Entries for locating words and on-screen items:
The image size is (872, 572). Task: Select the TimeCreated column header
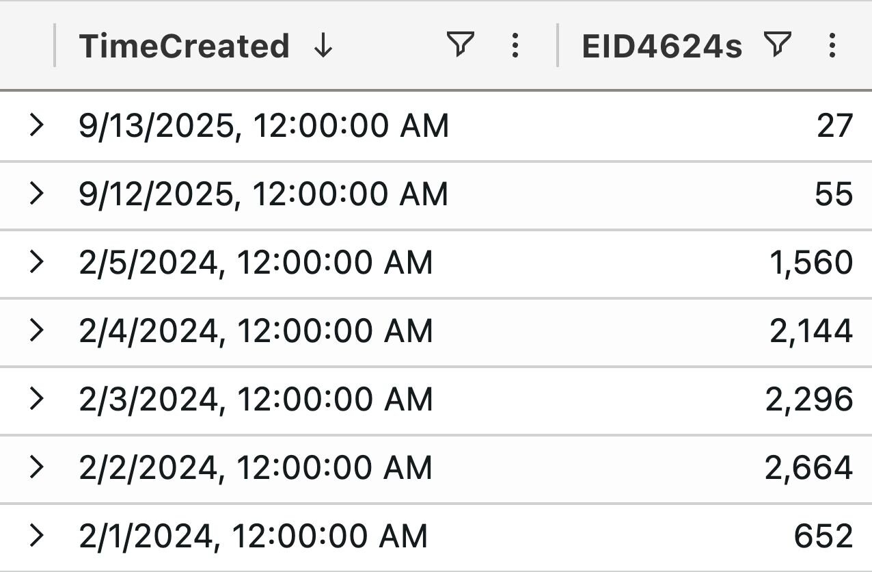pos(185,46)
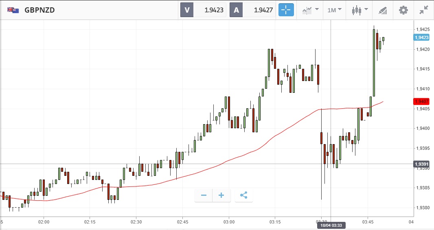Click the V sell price 1.9423 button
434x230 pixels.
coord(203,10)
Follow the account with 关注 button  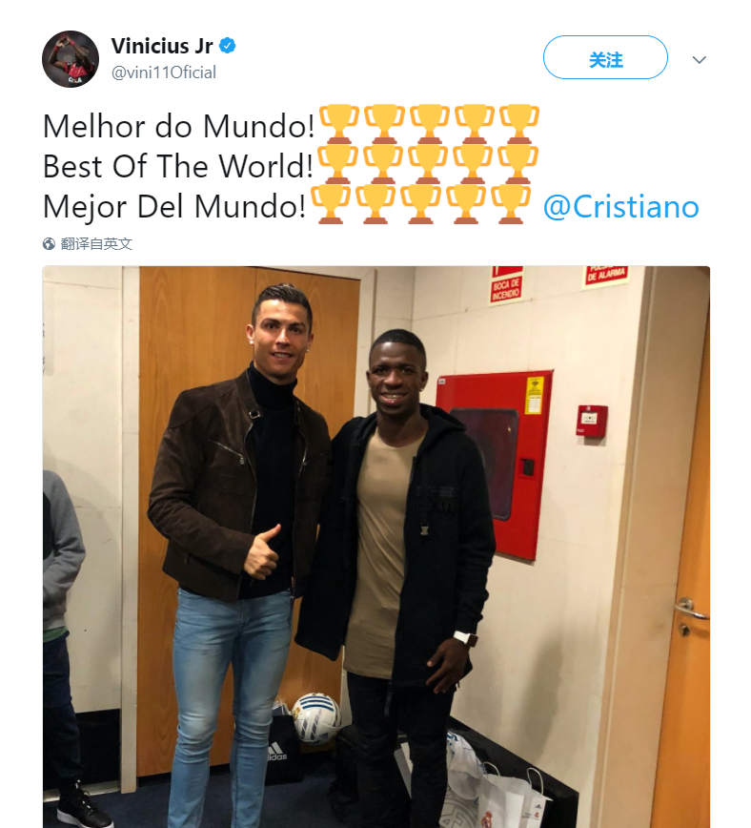click(605, 57)
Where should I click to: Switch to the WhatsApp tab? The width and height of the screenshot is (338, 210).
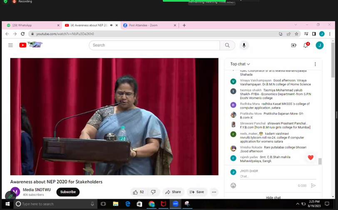32,25
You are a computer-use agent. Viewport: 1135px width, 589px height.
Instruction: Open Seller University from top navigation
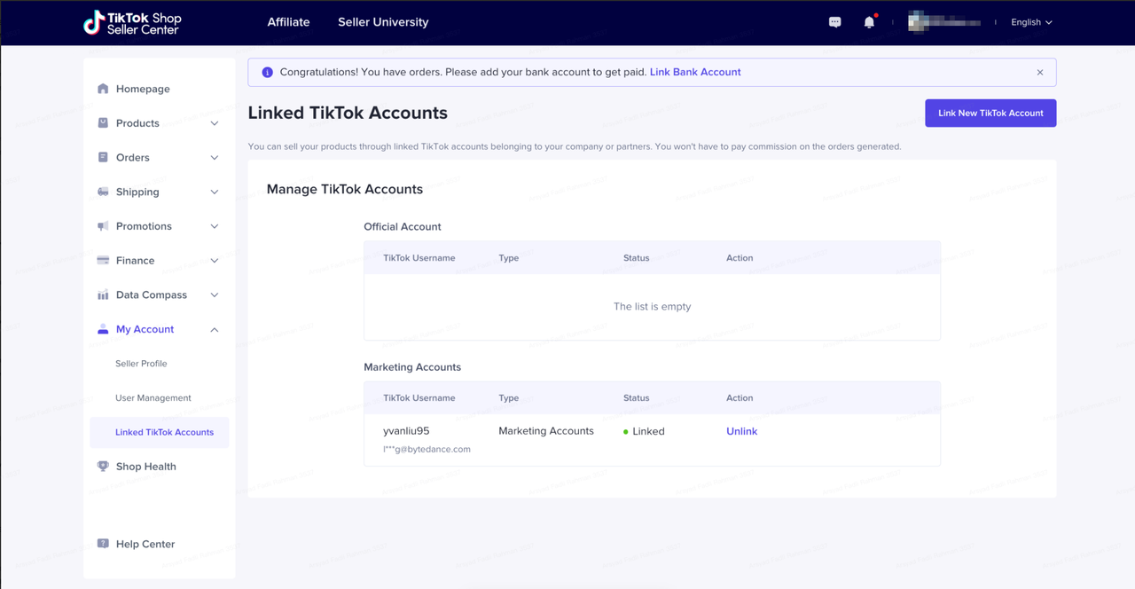(383, 22)
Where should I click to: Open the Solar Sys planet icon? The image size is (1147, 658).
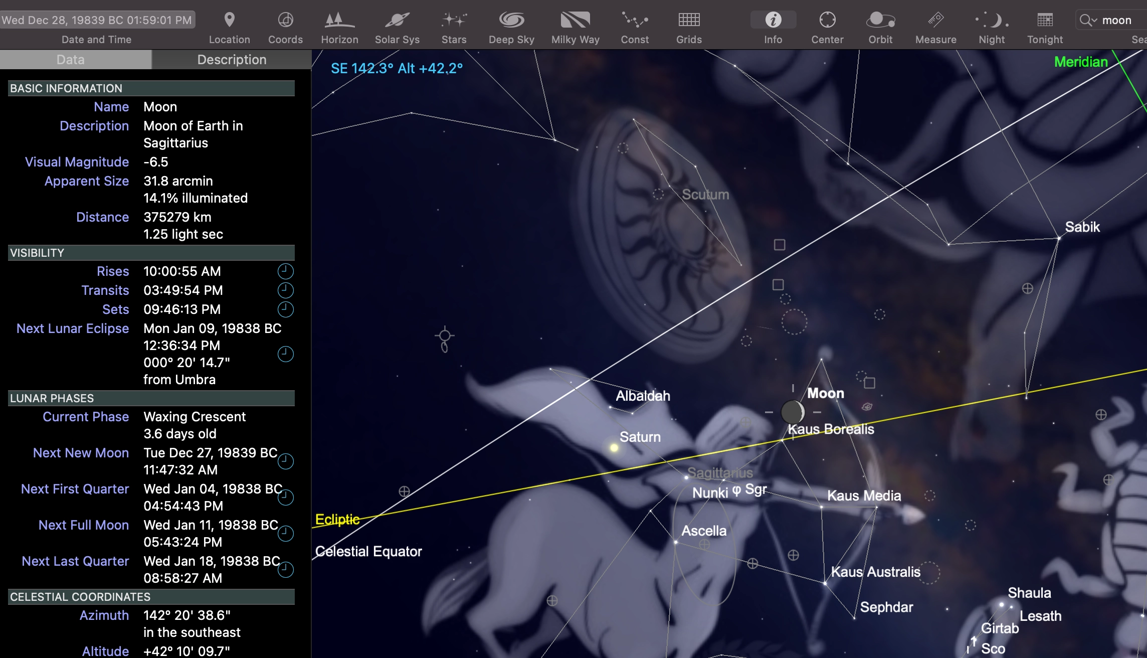(397, 21)
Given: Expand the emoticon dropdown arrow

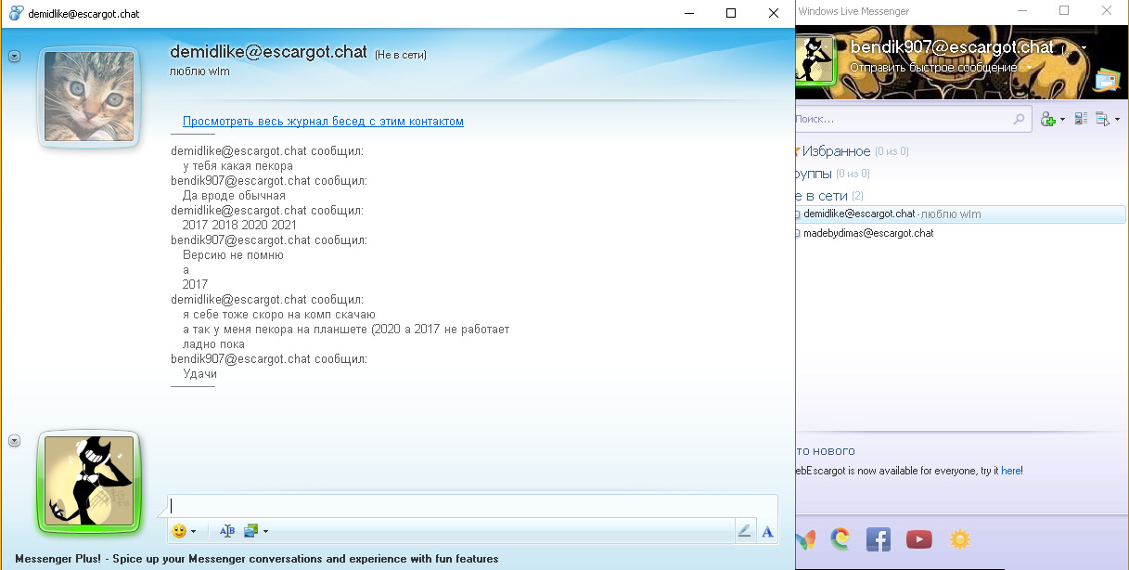Looking at the screenshot, I should (193, 532).
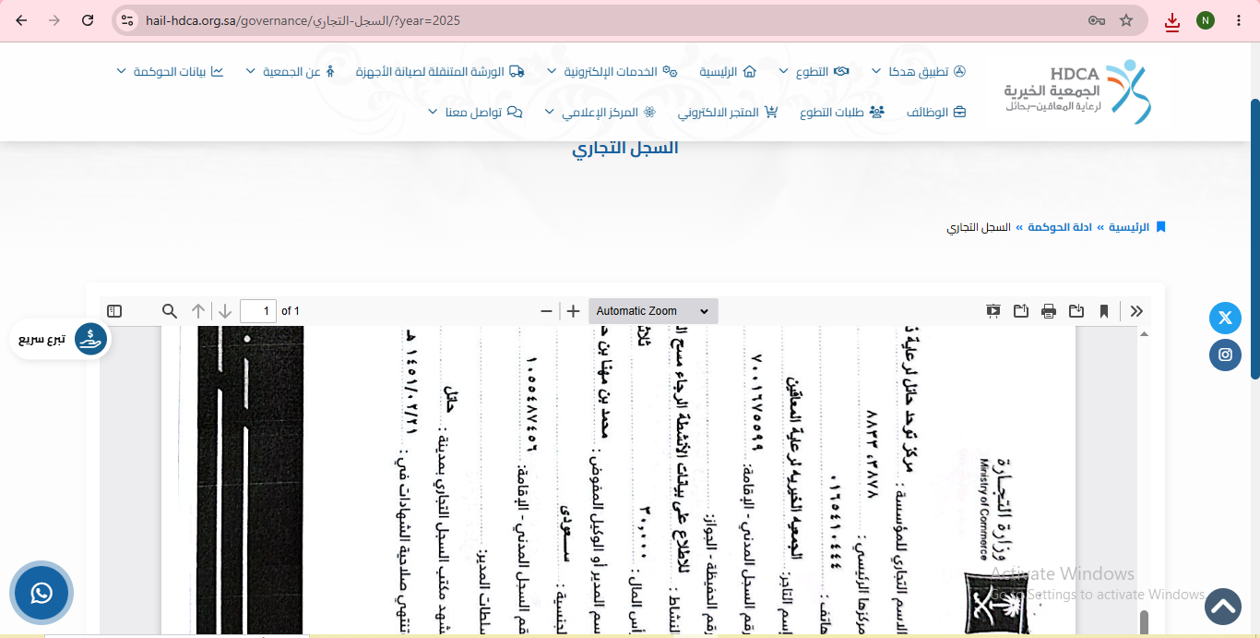Print the PDF document
1260x638 pixels.
[x=1049, y=311]
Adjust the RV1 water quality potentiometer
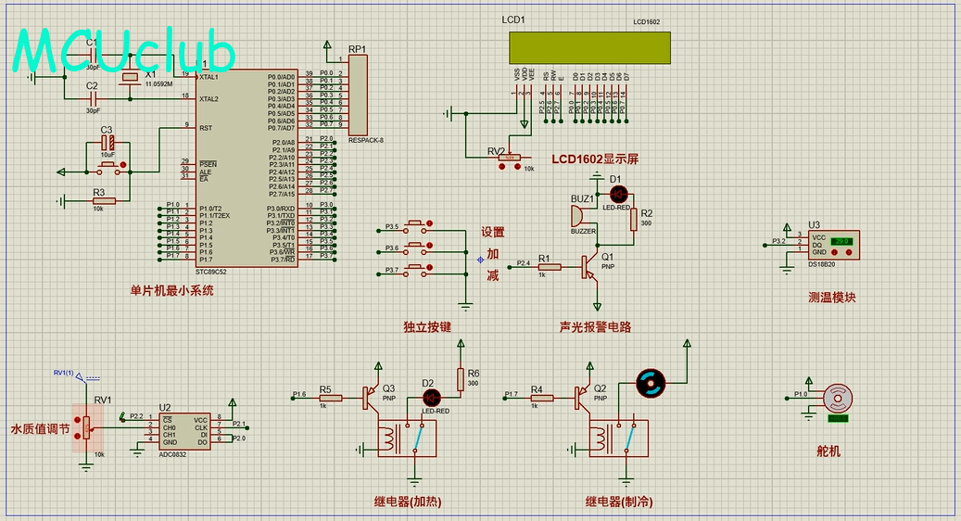Viewport: 961px width, 521px height. click(87, 426)
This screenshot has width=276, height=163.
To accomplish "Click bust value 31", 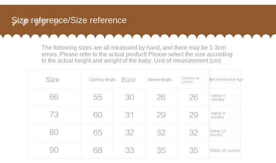I will (130, 115).
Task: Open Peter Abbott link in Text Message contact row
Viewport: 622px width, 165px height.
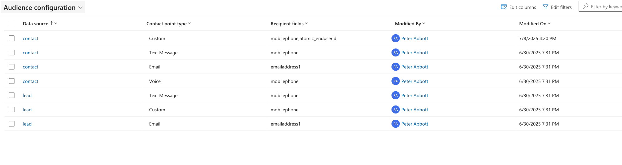Action: point(415,52)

◆ **Task prompt**
Please copy the entries above word for word, from the line with "Where should I click to: Switch" up to and including the line with "Viewport: 961px width, 521px". Leave out the pictures.

◆ **Right answer**
Where should I click to: Switch to the WhatsApp tab? The width and height of the screenshot is (338, 210).
32,25
You are a computer-use agent. Viewport: 1135px width, 589px height.
Instruction: Open Seller University from top navigation
(383, 22)
Where should I click to: Open the Solar Sys planet icon? The image size is (1147, 658).
(397, 21)
Given: Expand the emoticon dropdown arrow

Looking at the screenshot, I should (193, 532).
Print the PDF document
1260x638 pixels.
[x=1049, y=311]
Adjust the RV1 water quality potentiometer
Viewport: 961px width, 521px height. click(87, 426)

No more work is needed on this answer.